A Presbyterian Leader blog post by Peggy Hinds
“Where the hunger of the world beyond you meets the hunger
of the world within you: may you find yourself in this place.”
This is a blessing from a devotional book by Jan Richardson, In the Sanctuary of Women (p.32). (I am grateful to my dear friend and colleague, Betty Meadows for giving me this book. It is not only spiritually appealing, but also thought-provoking.) The entry that includes this blessing draws from Buechner’s famous quote, “The place God calls you is the place where your deep gladness and the world’s deep hunger meet.” As a life and leadership coach, I find Richardson’s writing about hunger to be very engaging.
Richardson’s questions are helpful to leaders who aspire to grow in their depth of being and leadership ability.
- What are you hungry for?
- What do you desire, and what desire lies beneath that desire – or within it?
- What does your wanting teach you about yourself; about what you love, what you fear, what is possible?
- How does your longing meet the world’s longing?
- How do you pray with your desire?
Many leaders have trouble answering these types of questions, myself included. My answer to “what do you desire?” is often “to have clarity about what I desire.” Sometimes we think we know what we want, but by asking the harder questions, we discover that what we think we want is only surface desire.
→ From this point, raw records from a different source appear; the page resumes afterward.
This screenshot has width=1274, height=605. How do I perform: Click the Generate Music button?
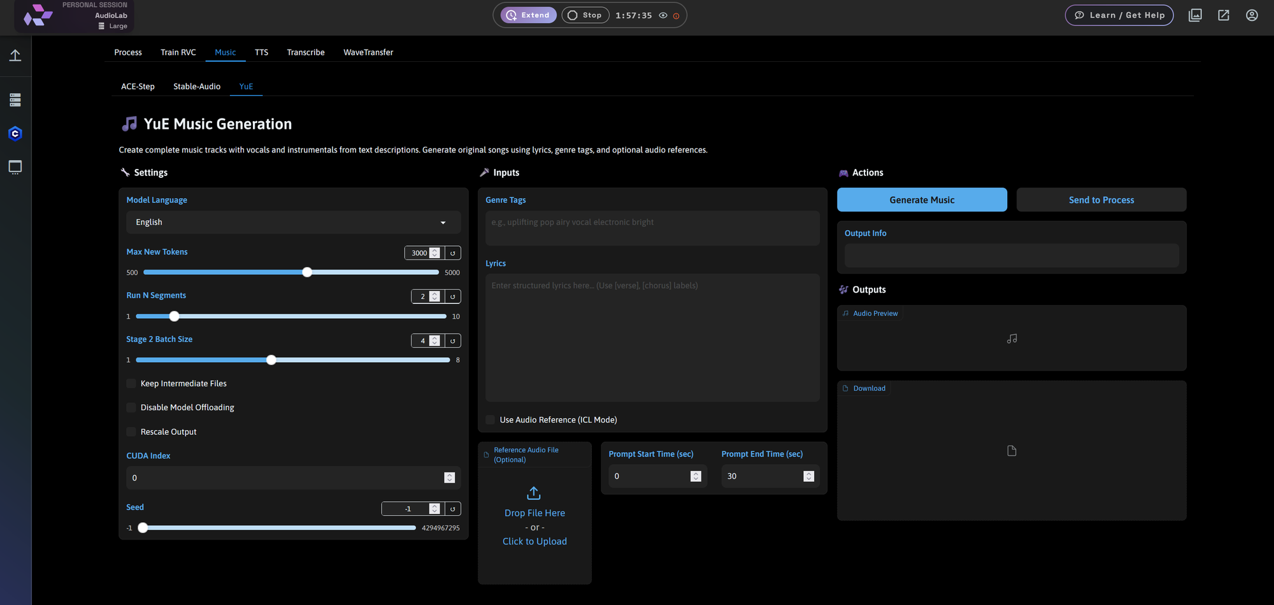click(x=922, y=200)
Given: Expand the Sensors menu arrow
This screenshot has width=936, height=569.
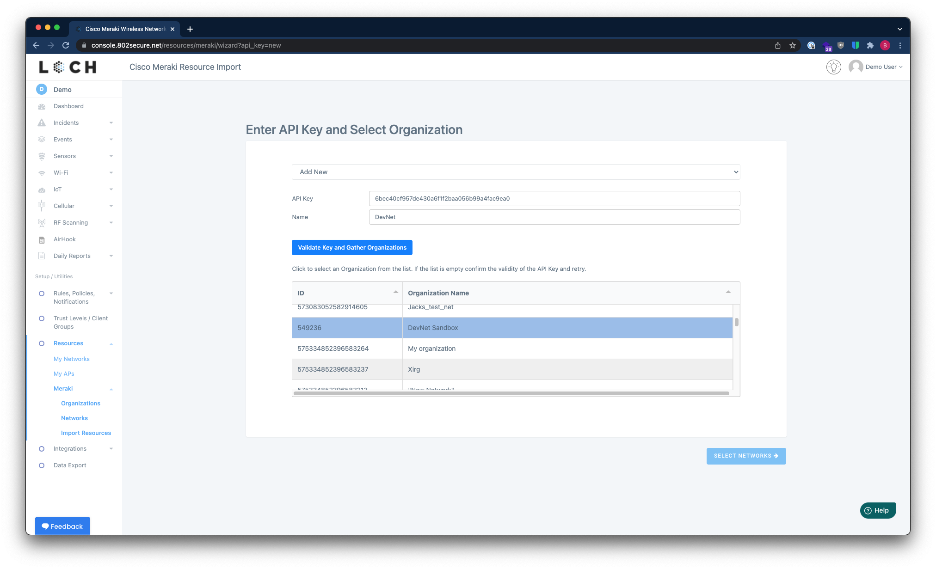Looking at the screenshot, I should click(111, 156).
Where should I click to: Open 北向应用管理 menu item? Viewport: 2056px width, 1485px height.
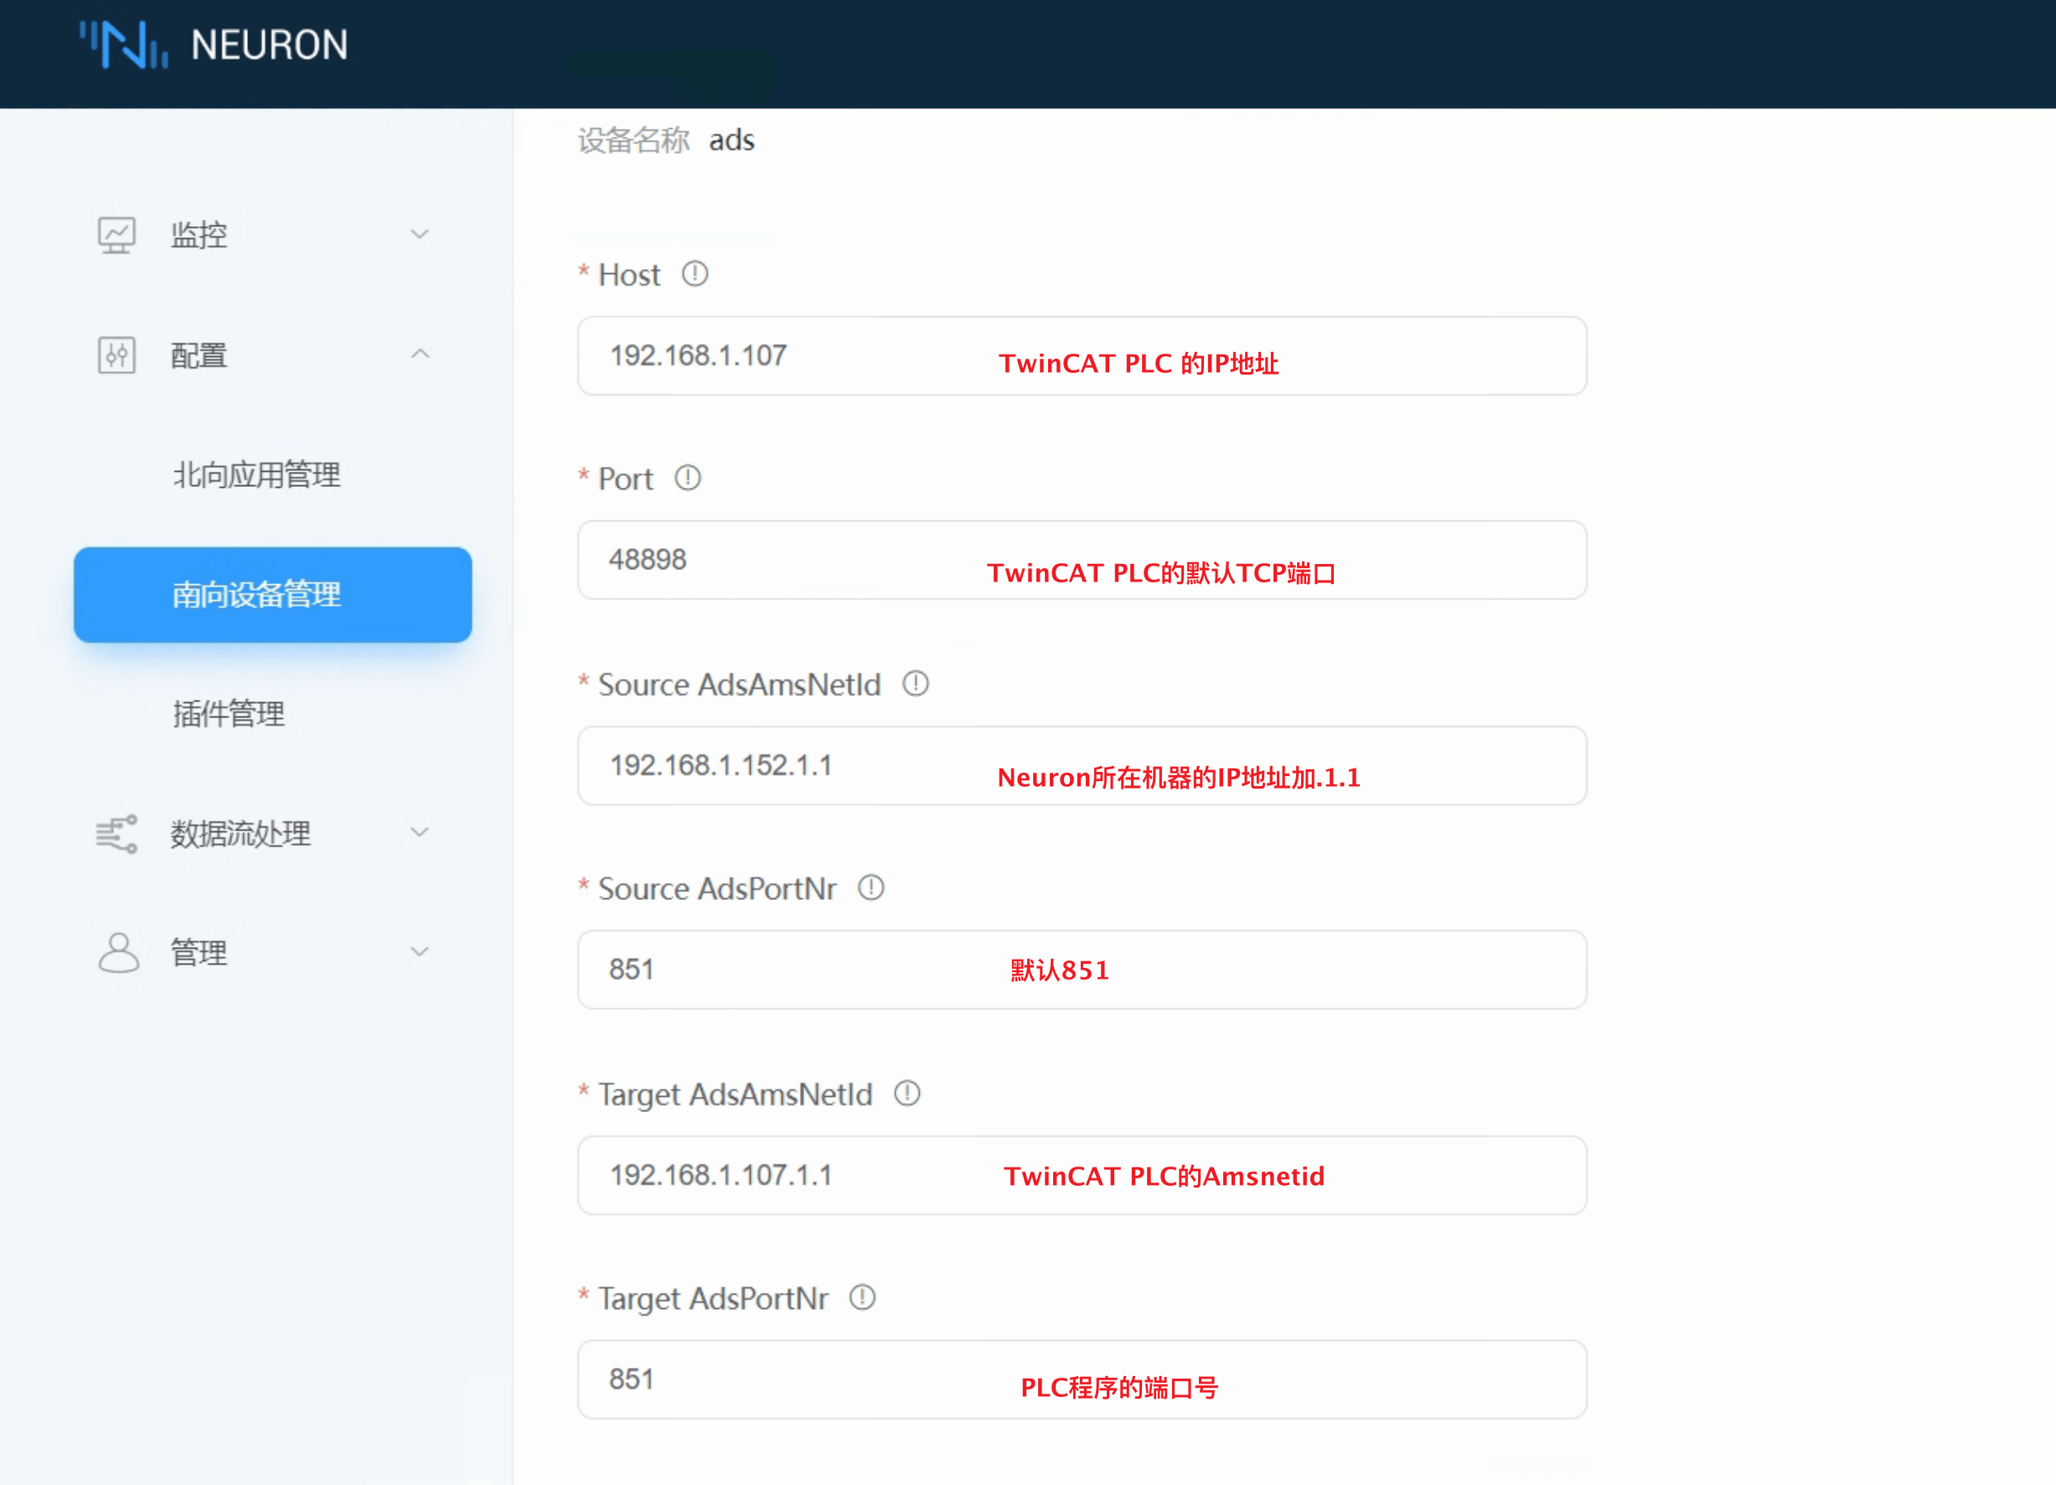[x=257, y=474]
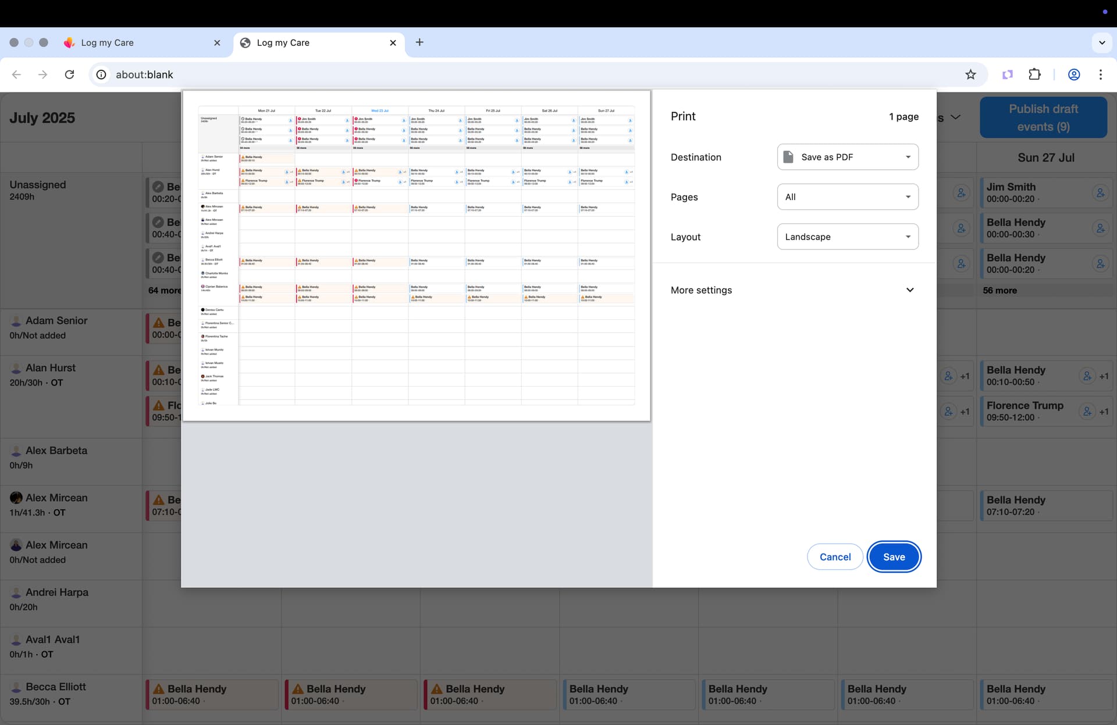
Task: Click the purple extension icon in toolbar
Action: [x=1008, y=74]
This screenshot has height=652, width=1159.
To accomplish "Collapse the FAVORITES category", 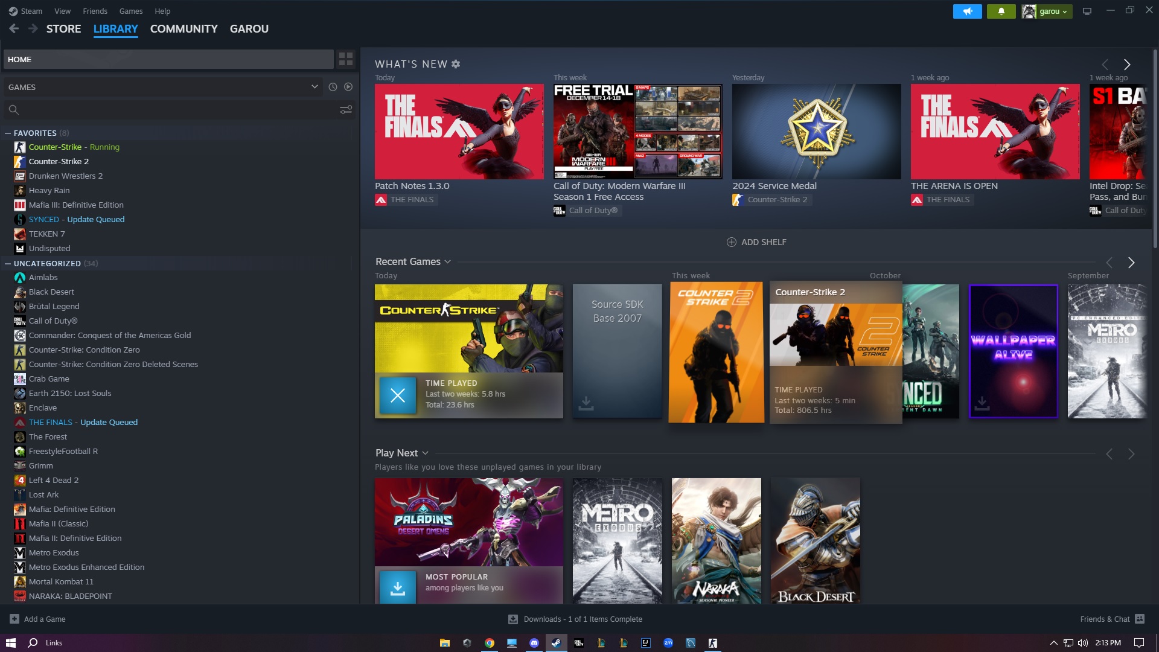I will click(x=8, y=133).
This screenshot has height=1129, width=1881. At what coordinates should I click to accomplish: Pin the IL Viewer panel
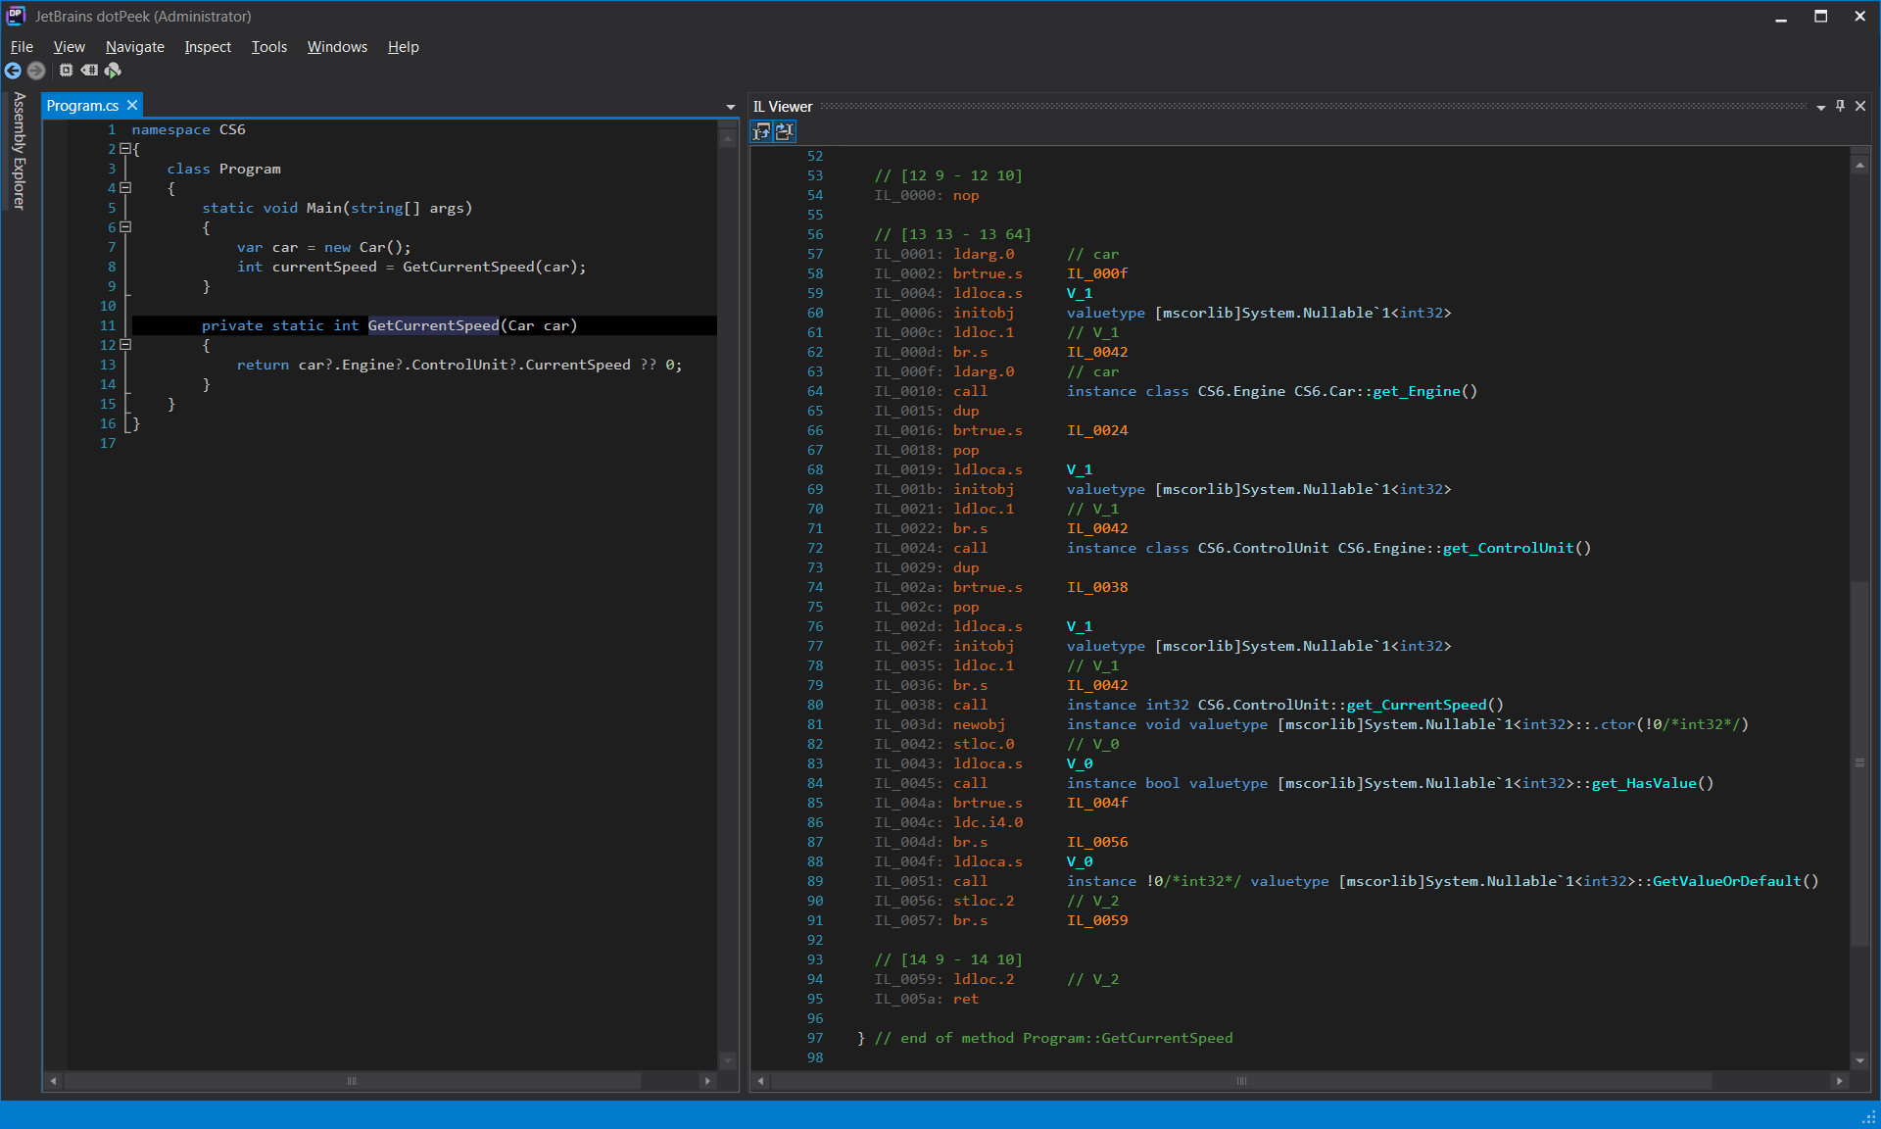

If we dig deeper, we discover deep gladness.
It can be difficult to lead a group of people (like a congregation) into understanding God’s desire for them until we have a better idea of God’s desire for ourselves. People look to their leader(s) for guidance in discerning and following God’s will. Spiritual discernment doesn’t come naturally for most of us. We are accustomed to having someone give us the answers and tell us what we are supposed to believe. How can we tell someone else what they believe, or what their deepest desires are? Of course, we cannot. We can ask good questions and model discernment.
Discernment is a practice. One cannot simply read books on how to discern and then teach it to someone else. A leader who wants his/her parishioners to be equipped for spiritual discernment has to practice this in his/her own life first. We need to be able to ask ourselves questions like the ones Richardson suggests. The gift of discernment is that we do not have to have the answers; in fact, we cannot have them, because everyone has to answer these kinds of questions for themselves.
Where the hunger of the world beyond you meets the hunger of the world within you—may you find yourself in this place.